Stated problem. Turn everything in the data from the line containing "Task: Open the table" down to the line containing "coord(69,23)", both included, into a numbered list, skipping any blank lines.

┌──

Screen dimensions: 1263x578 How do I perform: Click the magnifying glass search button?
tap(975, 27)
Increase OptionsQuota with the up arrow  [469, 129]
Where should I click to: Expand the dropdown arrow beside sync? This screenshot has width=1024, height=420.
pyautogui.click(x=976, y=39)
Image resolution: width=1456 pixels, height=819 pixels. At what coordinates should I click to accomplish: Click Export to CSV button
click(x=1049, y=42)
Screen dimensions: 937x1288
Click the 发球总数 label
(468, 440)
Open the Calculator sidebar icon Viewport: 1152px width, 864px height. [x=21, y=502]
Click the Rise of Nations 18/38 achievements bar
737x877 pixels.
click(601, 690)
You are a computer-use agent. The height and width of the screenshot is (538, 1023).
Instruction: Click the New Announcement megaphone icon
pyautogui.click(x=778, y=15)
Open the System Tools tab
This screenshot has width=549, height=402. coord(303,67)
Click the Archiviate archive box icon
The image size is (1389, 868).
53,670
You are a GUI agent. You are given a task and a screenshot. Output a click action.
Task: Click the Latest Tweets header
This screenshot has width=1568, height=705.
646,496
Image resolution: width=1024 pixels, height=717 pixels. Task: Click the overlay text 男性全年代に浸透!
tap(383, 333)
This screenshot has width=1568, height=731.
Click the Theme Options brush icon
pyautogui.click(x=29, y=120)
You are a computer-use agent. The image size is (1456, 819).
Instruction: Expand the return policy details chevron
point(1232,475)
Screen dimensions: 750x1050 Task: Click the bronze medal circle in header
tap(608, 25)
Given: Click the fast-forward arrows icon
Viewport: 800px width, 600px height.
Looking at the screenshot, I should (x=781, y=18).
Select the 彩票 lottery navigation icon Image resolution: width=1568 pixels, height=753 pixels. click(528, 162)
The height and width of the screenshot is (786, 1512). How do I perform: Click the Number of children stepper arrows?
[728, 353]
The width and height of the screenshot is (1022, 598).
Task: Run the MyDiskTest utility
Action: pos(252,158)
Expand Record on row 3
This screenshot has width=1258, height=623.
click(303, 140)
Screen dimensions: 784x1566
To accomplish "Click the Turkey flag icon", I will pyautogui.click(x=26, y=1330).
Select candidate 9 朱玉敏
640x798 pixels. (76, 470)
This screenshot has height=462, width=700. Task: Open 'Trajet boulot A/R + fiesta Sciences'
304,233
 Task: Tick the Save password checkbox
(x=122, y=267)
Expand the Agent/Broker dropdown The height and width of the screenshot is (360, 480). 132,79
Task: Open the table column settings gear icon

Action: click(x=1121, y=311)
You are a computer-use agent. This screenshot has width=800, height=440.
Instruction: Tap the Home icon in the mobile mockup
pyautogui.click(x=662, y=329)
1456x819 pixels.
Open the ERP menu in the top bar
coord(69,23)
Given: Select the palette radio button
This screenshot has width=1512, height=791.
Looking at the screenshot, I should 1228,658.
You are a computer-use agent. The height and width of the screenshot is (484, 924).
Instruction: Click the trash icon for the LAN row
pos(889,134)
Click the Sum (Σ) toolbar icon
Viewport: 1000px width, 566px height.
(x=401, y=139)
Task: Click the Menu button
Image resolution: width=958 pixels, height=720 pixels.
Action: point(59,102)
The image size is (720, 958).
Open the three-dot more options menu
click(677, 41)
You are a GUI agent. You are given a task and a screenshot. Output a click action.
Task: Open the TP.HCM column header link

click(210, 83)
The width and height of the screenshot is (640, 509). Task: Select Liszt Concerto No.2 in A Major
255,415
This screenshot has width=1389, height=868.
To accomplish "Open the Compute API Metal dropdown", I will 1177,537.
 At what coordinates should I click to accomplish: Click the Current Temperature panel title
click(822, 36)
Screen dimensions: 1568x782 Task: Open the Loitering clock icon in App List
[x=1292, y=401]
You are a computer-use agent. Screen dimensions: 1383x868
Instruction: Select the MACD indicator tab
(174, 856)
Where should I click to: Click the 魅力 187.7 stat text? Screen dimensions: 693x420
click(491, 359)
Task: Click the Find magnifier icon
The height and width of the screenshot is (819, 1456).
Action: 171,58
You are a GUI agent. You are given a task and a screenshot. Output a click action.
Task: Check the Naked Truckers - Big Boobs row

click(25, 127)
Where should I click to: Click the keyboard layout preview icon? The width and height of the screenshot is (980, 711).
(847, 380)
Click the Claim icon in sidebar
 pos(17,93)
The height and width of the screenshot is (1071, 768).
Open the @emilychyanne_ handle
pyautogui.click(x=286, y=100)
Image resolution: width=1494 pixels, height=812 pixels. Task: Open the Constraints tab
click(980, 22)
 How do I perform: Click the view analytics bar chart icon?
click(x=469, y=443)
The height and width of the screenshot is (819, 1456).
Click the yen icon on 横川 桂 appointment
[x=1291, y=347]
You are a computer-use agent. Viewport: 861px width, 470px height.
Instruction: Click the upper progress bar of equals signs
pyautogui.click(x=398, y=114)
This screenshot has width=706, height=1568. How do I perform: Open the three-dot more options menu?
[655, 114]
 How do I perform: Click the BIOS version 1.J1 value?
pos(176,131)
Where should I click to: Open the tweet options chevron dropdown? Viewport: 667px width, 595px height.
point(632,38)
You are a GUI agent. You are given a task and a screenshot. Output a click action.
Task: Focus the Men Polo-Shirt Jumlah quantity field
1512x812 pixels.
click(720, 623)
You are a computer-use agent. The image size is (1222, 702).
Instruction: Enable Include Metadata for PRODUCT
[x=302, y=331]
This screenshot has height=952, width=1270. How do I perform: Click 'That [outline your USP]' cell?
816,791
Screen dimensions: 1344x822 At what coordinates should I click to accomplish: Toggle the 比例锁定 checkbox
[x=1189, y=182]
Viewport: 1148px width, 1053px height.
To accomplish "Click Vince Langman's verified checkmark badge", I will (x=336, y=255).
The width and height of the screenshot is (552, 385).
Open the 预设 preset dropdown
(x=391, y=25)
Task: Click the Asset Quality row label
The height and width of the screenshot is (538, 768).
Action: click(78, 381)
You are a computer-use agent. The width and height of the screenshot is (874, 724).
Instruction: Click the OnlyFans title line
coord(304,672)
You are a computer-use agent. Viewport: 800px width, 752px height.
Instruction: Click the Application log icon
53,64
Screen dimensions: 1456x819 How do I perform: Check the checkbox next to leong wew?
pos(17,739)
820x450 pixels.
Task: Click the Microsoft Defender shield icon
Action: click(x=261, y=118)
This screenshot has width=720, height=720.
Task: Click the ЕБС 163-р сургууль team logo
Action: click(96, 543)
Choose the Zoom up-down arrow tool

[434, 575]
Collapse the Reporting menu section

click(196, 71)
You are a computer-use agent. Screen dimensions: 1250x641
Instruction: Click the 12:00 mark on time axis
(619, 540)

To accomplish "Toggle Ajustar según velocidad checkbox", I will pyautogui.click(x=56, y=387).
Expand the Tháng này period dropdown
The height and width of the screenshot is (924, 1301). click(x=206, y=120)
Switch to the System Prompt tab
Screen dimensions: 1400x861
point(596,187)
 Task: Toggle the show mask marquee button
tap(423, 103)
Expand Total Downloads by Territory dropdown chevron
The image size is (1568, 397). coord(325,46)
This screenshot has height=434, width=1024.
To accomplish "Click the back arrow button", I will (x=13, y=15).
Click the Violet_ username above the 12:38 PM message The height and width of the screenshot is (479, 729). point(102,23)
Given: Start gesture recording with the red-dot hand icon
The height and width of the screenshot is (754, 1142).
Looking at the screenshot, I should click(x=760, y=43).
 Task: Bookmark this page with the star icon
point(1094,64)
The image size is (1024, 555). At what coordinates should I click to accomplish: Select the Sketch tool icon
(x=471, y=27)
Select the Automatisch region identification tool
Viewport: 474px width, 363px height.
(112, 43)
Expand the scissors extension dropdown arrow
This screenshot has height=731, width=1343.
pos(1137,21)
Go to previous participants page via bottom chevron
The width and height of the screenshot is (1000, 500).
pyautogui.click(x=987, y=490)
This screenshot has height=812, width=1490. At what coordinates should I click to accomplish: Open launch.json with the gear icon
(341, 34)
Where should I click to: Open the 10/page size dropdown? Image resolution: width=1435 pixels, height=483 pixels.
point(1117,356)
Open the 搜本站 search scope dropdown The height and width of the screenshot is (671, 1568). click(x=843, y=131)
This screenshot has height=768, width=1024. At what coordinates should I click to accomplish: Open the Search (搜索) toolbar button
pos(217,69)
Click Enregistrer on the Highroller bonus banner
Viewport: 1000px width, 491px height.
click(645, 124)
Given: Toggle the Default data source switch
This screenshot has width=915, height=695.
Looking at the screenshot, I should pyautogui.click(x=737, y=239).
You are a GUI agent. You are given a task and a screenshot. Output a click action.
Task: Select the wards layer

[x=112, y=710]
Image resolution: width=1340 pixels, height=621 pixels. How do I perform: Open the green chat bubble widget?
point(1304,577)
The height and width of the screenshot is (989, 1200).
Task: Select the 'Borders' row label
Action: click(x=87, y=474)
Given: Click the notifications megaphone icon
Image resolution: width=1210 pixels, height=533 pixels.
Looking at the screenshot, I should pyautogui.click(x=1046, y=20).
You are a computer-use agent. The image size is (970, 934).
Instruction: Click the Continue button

└──

In response.
1. Task: Open the table column settings gear icon
2. Action: click(x=1121, y=311)
3. You are a computer-use agent. This screenshot has width=800, height=440.
4. Instruction: Tap the Home icon in the mobile mockup
5. pyautogui.click(x=662, y=329)
6. 1456x819 pixels.
7. Open the ERP menu in the top bar
8. coord(69,23)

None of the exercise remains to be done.